While doing Spine Stretch, I’ve normally been leading with my neck, but now I think I’m overemphasizing that – stretching your neck is important, but I think I want to stretch my whole spine evenly. So I’d been slightly overweighting stretching my neck and slightly underweighting stretching my lower back.

Some things that caught me in my teacher’s discussion of the first form on Saturday: in Embrace the Knee, roll back your shoulders a bit while opening your chest before doing the embrace. But after the other Oblique Posture (where you’re going into Flash the Back), don’t roll your shoulders back and also don’t lean forward, just relax and stay rooted while reaching forward. And in the transition from Small Catching and Striking to Embrace the Knee and Push the Mountain, you should relax and let your left hand come down to meet your right hand in an X while turning; then open up your arms with your palms down while continuing to relax.

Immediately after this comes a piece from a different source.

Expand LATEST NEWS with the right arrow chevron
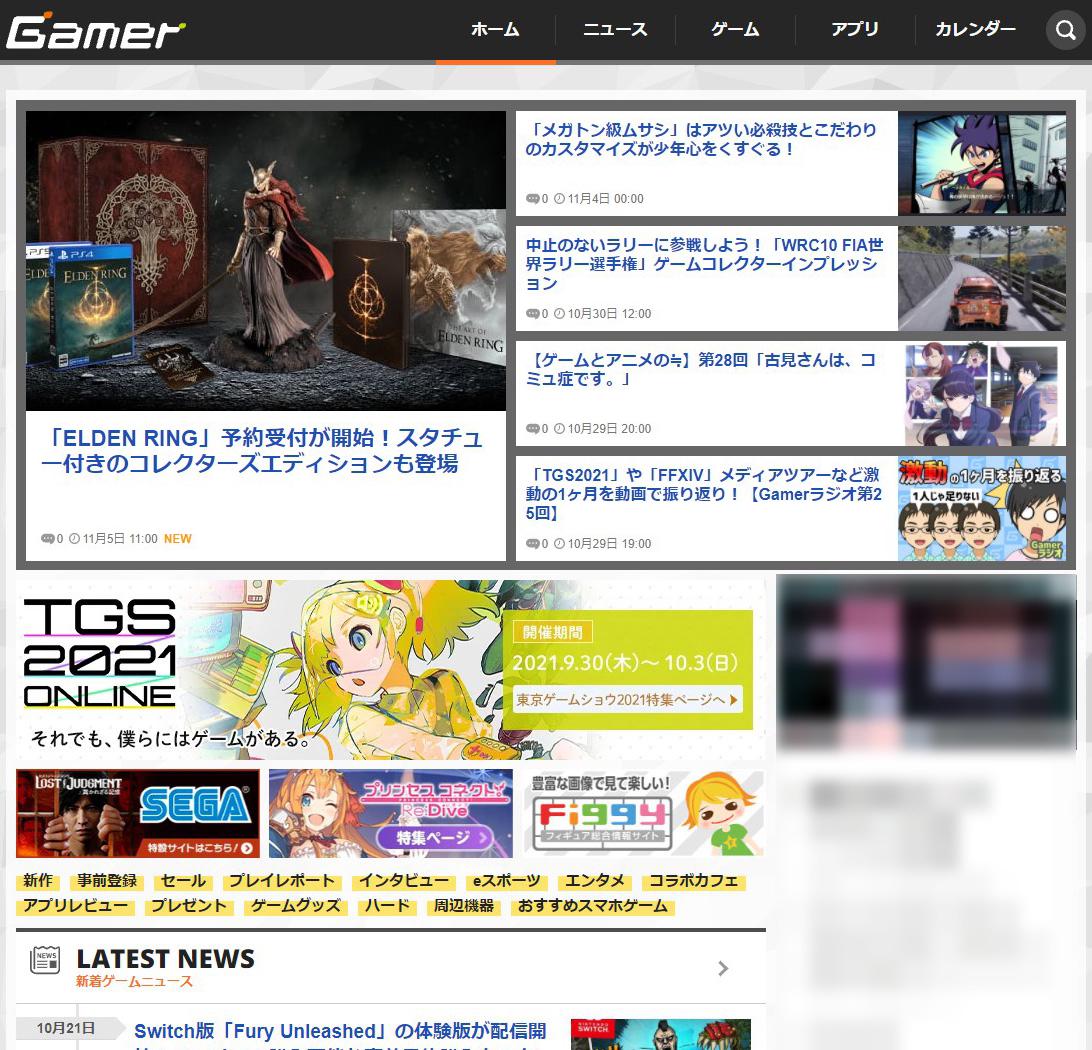Image resolution: width=1092 pixels, height=1050 pixels. tap(723, 968)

We had the monthly class on Sunday, and restarted the second form, and I had questions about more details. In the second shake at the start, don’t shift your weight to the left; instead, stay on the right foot but turn to the left, and then almost immediately after that jump to the left foot. In Turning Around Jing Gang, in the second sweep, don’t sweep your right foot all the way around on the ground; instead, start lifting it pretty early and also lift your right hand at about the same time. And in Downward Body-Stroke Fist, it’s okay if your left foot is turned in farther than your knee: just make sure that your knee is open instead of locked, and that it’s pressing in to the side, in the direction where your foot is pointed.

We started the Double Dao; I’m not optimistic at my ability to learn that one… But I also don’t mind not learning it well the first time.

And in the Xin Jia section of the Sunday class, a couple of places early on are chops with the left hand: after White Crane when turning towards Oblique Posture, and after the second Oblique Posture when moving your hands down right before the move where you protect your face. (In that one, your right hand turns over and down into a fist, while your left hand chops it.) Also, right after the Oblique Posture (both times), when moving your hands forward, raise your knee and have the left hand stretching out a bit further in front of the right: they should match your shoulders. The idea is that somebody’s grabbing at your knee: you push their head down with your hands and hit them with your knee. Unfortunately, we didn’t go over the whole Xin Jia first form; we started the Xin Jia second form, but went through it extremely briefly, there’s no way I’ll manage to learn that.

In class tonight, I was embarrassed to discover that, when doing the wrist stretch silk reeling exercise, my hand was pointing the wrong way while stretching it open: my fingers should be pointing out instead of in. Also, I want to think a little more about the timing when moving my arms during the first Jing Gang while standing on one leg; and I should probably move my left hand down a little bit in the part of that move where you do an uppercut. And some fellow students and I went over the second form a little bit tonight as well, that definitely helped.